Furthermore, every company would want that type of customer for a lifetime, since they make better choices as informed consumers who use information to manage uncertainty. Engagement matters!
Even when their choices don’t turn out so well, because their data is shared, auxiliary services, mitigation, and resiliency opportunities arise where the relationship can be deepened and proven more valuable by being there in moments of need as well as moments of rejoice.
Of course, it matters more when we can rely on everything being connected -- the people, places, things, cars, homes, accounts, and services. The data about them and the interaction between them all point to the experiences we expect when dealing with them. There is mounting frustration felt when things don’t connect or when the information is wrong.

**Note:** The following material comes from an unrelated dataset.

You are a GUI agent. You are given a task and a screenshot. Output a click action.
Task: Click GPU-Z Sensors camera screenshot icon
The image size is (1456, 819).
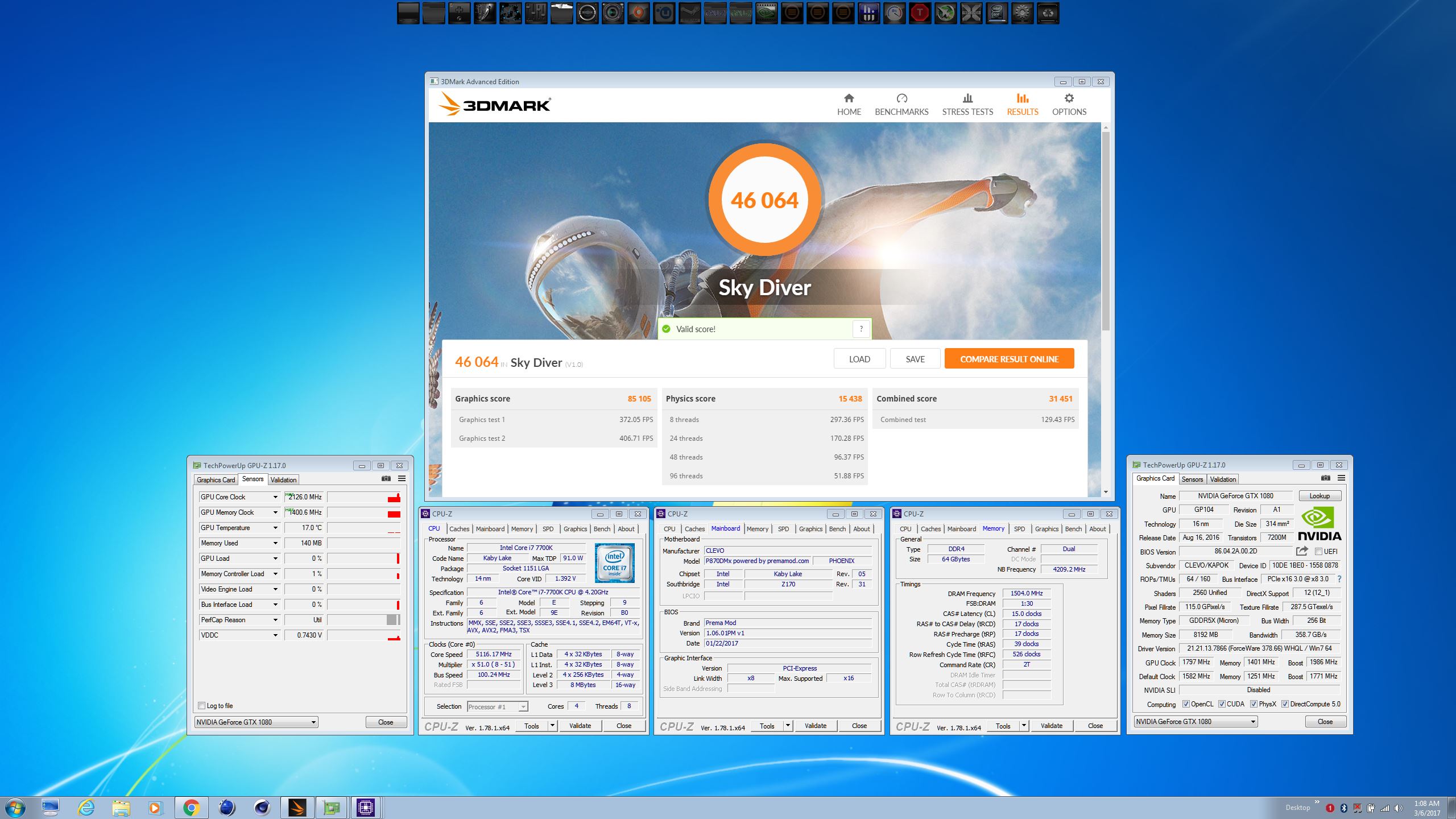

How the data quality issue matters often hinges on whether the in-the-moment use of it is “for”, “with”, or “to” the user. The information available in the AI embedded in the hearing aid was an ancillary benefit “for” the wearer, since the main objective was hearing improvement. Making the device an access point to the internet and additional AI solutions was an innovation.
I will save anecdotes of “with” and “to” for future blogs (or you can call me), but here are two quick examples.
Helping to organize a consumer’s monthly budget balance sheet to categorize and track spend and risk along with benchmarks to their peers is a good example of “with”. Making real time decisions on whether or not to start a new business relationship with a consumer, what price, terms, and conditions are offered, and how they need to set up their accounts are all things done “to” them. Of course, these are the things with the most legal and regulatory scrutiny historically to track the accuracy and fairness of decisions made from individual pieces of data ascribed to consumers for a specific purposeful decision.
You don’t know today what data may solve tomorrow’s opportunities, but you can be certain that people want what they want, when they want it, as cheap as they can get it.
So now, the circle is complete – “We can’t do that” turns into “It must be done”.
What is holding companies back is the most mundane of things.
The historical data come from business processes and systems that are siloed, legacy, product-based, off-line, and often manual ways of working. These manual processes have been the “fake it ‘til you make it” glue holding all of the customer channels together to deliver branded experiences. The new way of working is to use AI and cloud to fuse together data assets in an omnichannel fashion and to stop as much, or all, of the manual and paper-based work as possible.
Emerging digital platforms and ecosystems are working through the data quality issues. On an as used basis, data are now meeting the naked reality of an end-to-end digital lens where things often don't look ready to show to a customer, or to be used for decisions. Knowing when “not to use AI” becomes the digital off-ramp. This is truer now since data accuracy expectations increase when transparent to customers in each experience. Over time, learning how to fix source system of record data quality issues will minimize off ramp activity. Hint: this is a really good problem to solve.
Expect the need to retain and audit every scrap of data going forward, but not just for regulatory reasons. Test and learn loops will help you make agile sprints forward faster, and as more data is made available, smarter AI in faster clouds can deliver better experiences and decisions “for”, “with” and “to” customers. This will drive your business forward.
Data - if you have it, you can see if it is valuable, and once you know that, you can figure out how to use it. Repeat for new problems, new data, new models, and new decisions. That's the Have-See-Know-Use analytic value framework.